What the exercise asks:
Give the data again exactly, without images.

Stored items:
----

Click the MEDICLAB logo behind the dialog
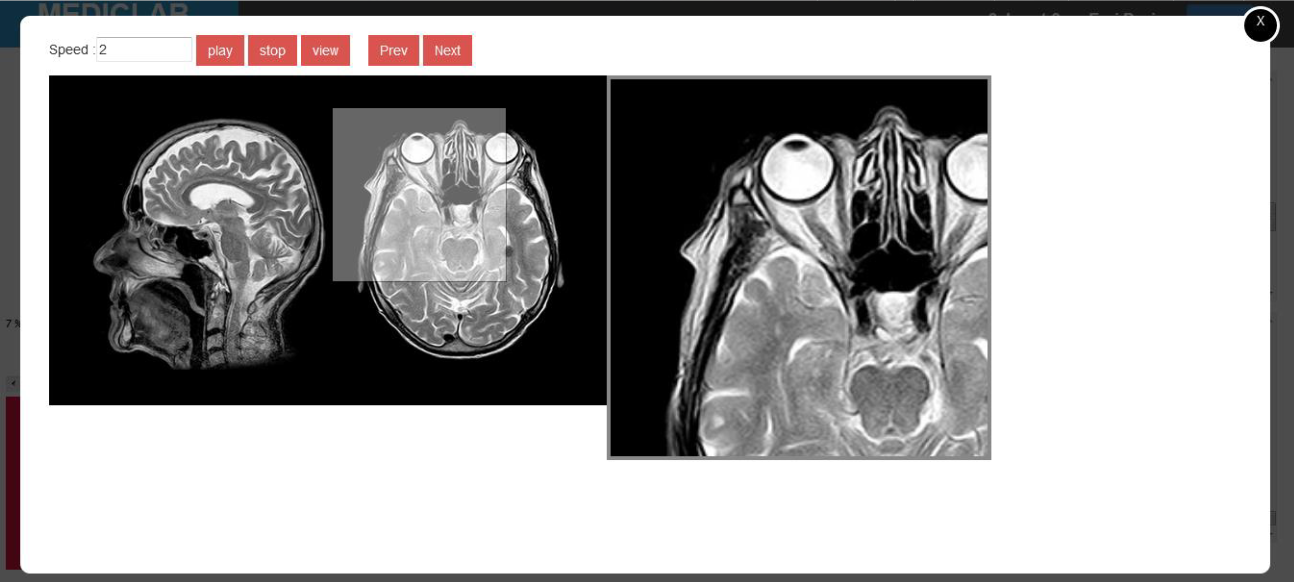 (x=113, y=11)
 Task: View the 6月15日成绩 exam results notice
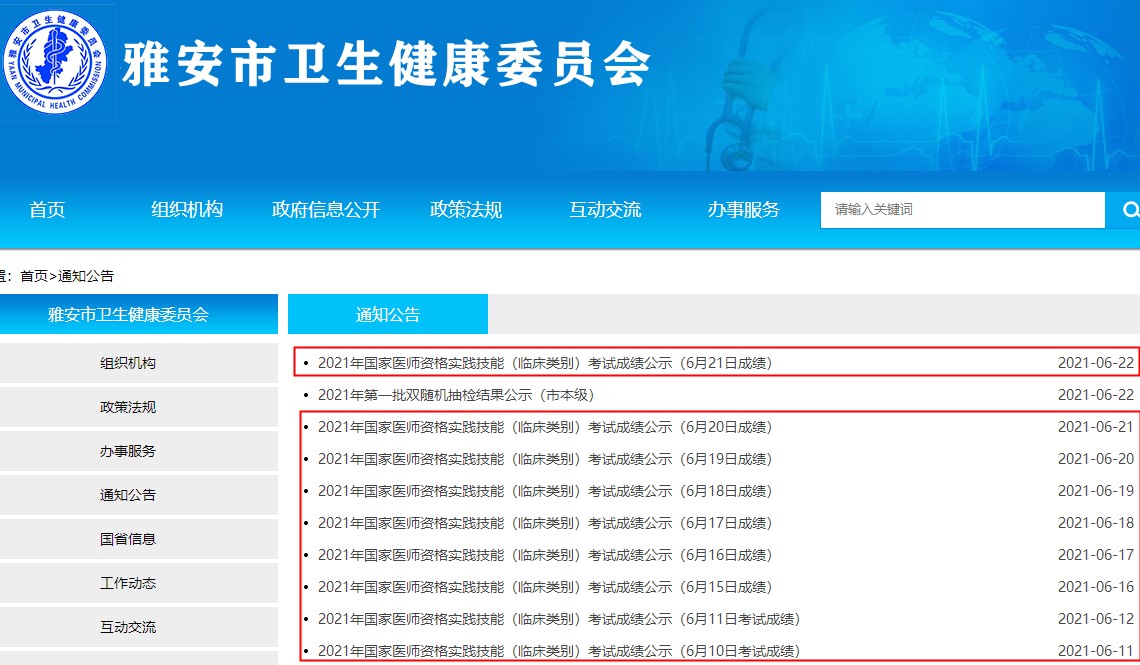click(x=545, y=587)
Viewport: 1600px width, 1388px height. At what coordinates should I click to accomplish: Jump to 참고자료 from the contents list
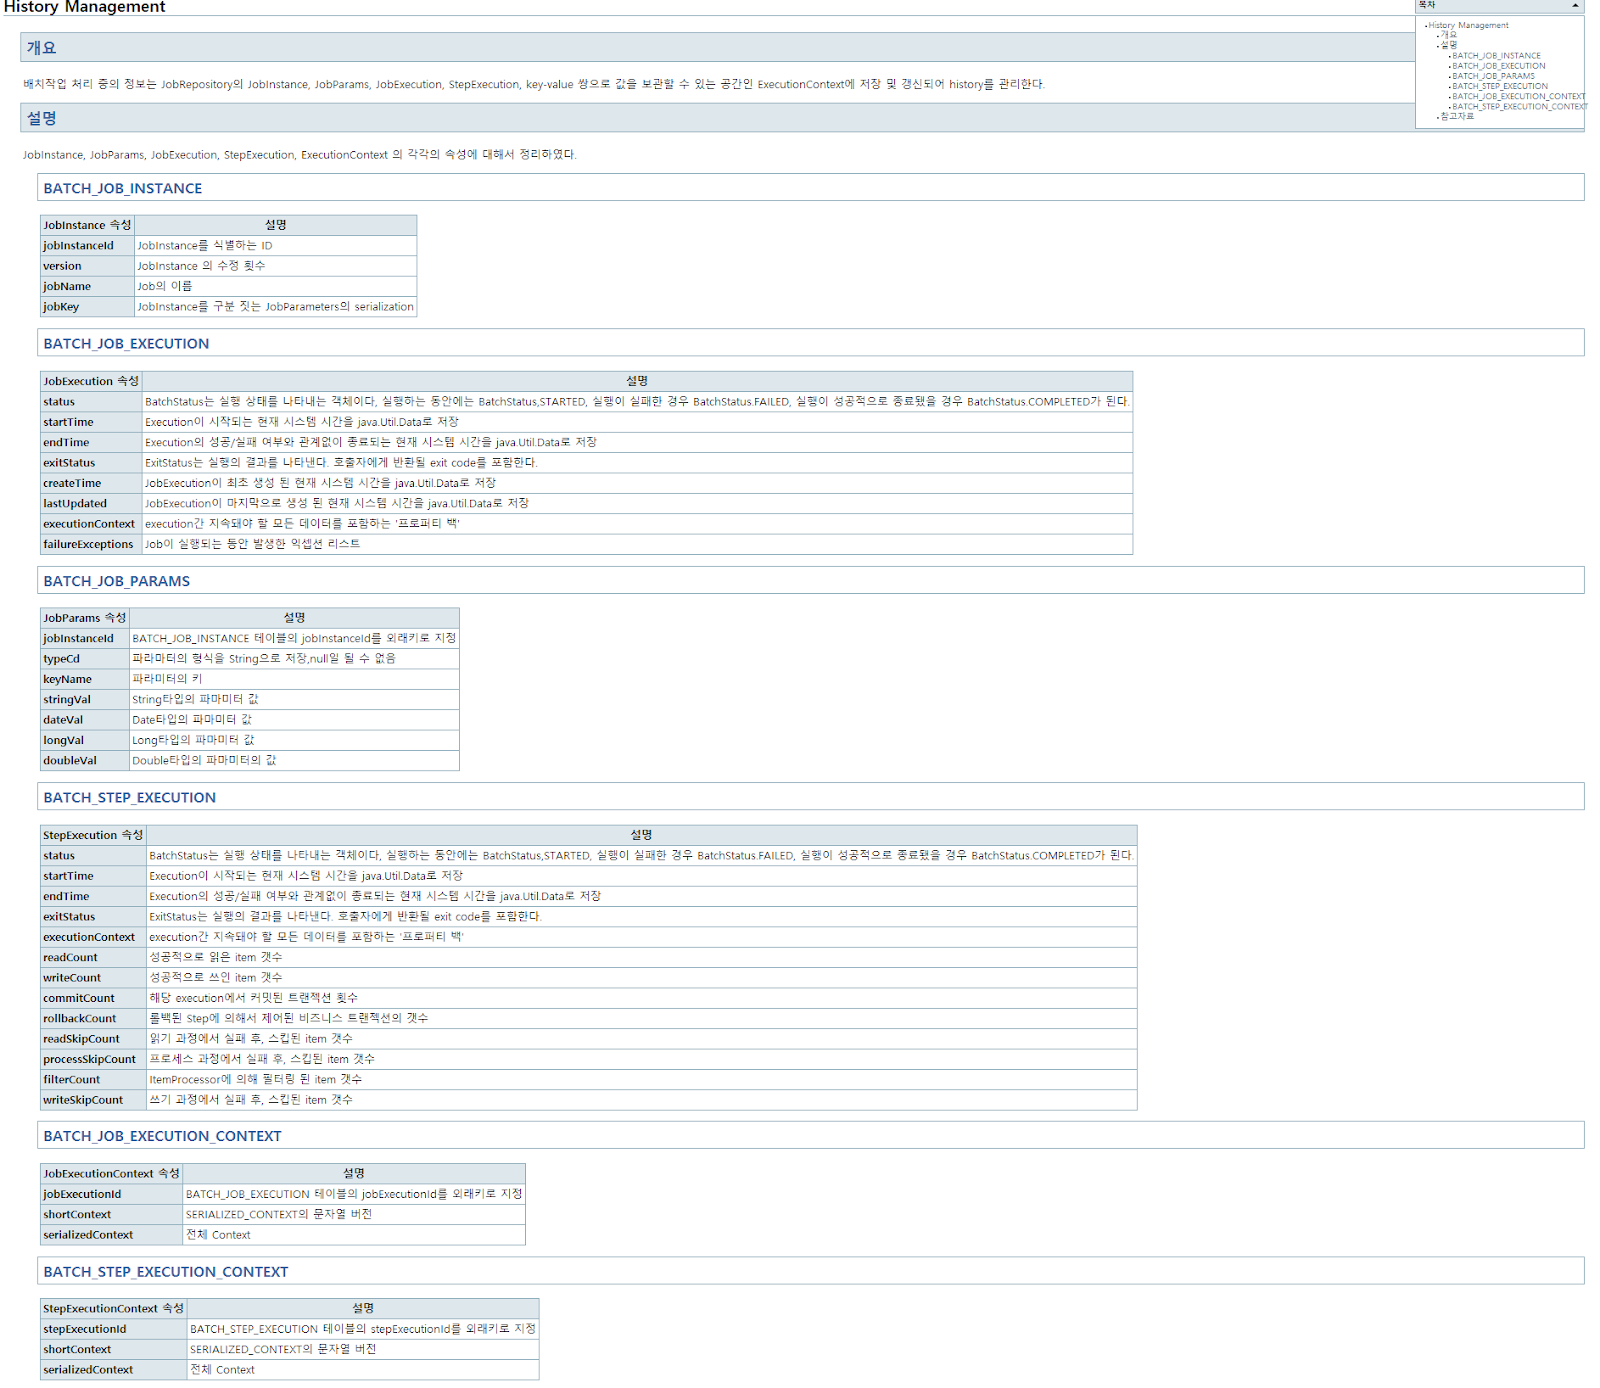point(1456,116)
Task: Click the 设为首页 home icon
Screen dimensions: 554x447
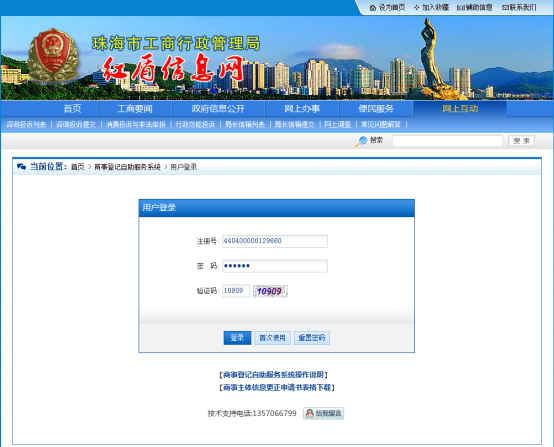Action: point(372,8)
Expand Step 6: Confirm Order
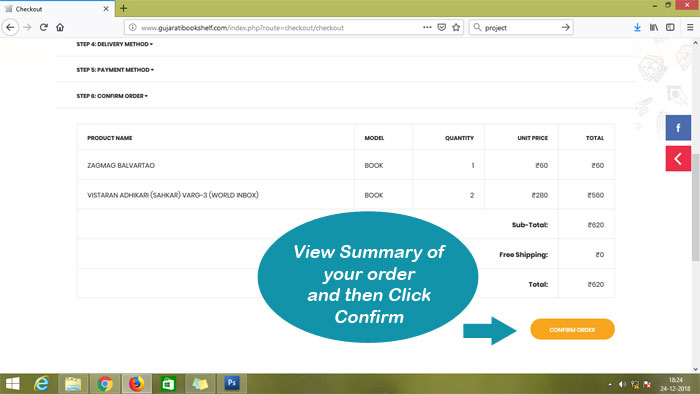 pyautogui.click(x=112, y=96)
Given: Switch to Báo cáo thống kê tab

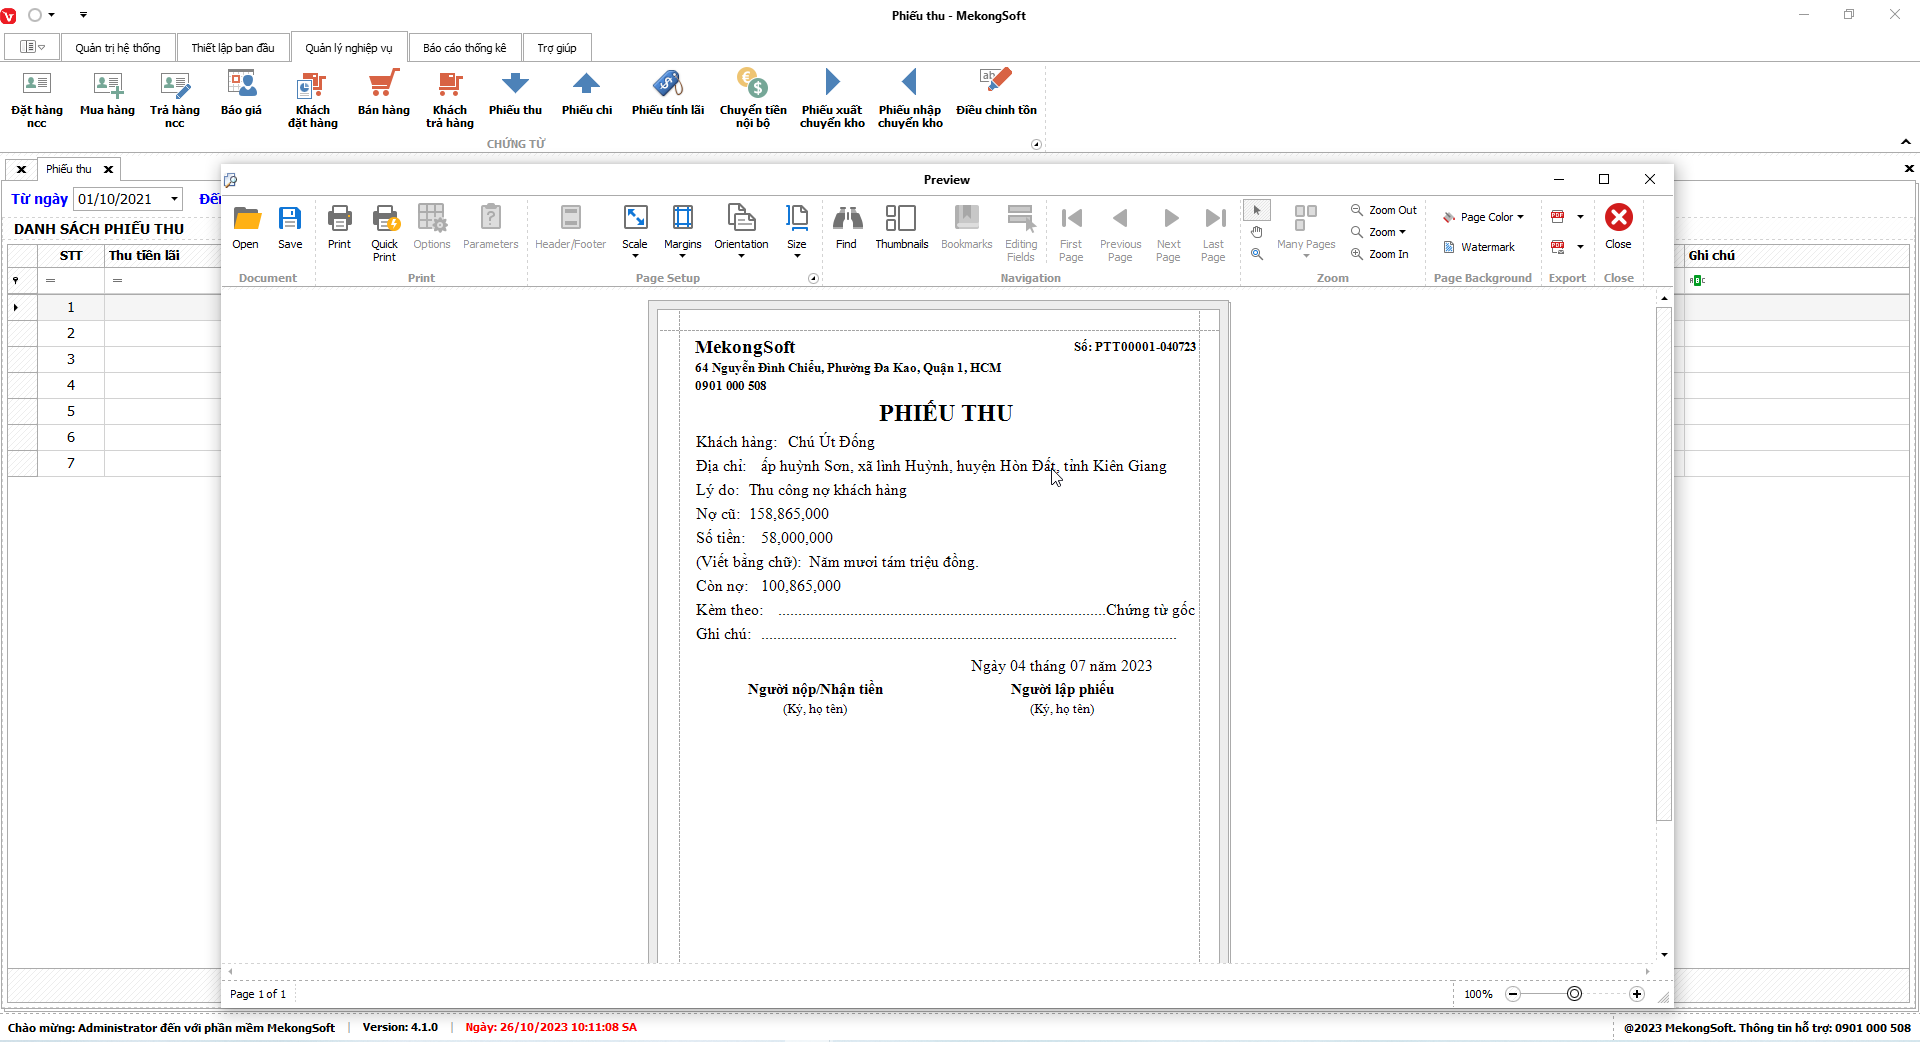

----

Response to the task:
Click the MEDICLAB logo behind the dialog
 (x=113, y=11)
 Task: View the 6月15日成绩 exam results notice
click(x=545, y=587)
Viewport: 1600px width, 1388px height. At what coordinates should I click to accomplish: Jump to 참고자료 from the contents list
point(1456,116)
Task: Click the 设为首页 home icon
Screen dimensions: 554x447
Action: point(372,8)
Expand Step 6: Confirm Order
 pyautogui.click(x=112, y=96)
Given: Switch to Báo cáo thống kê tab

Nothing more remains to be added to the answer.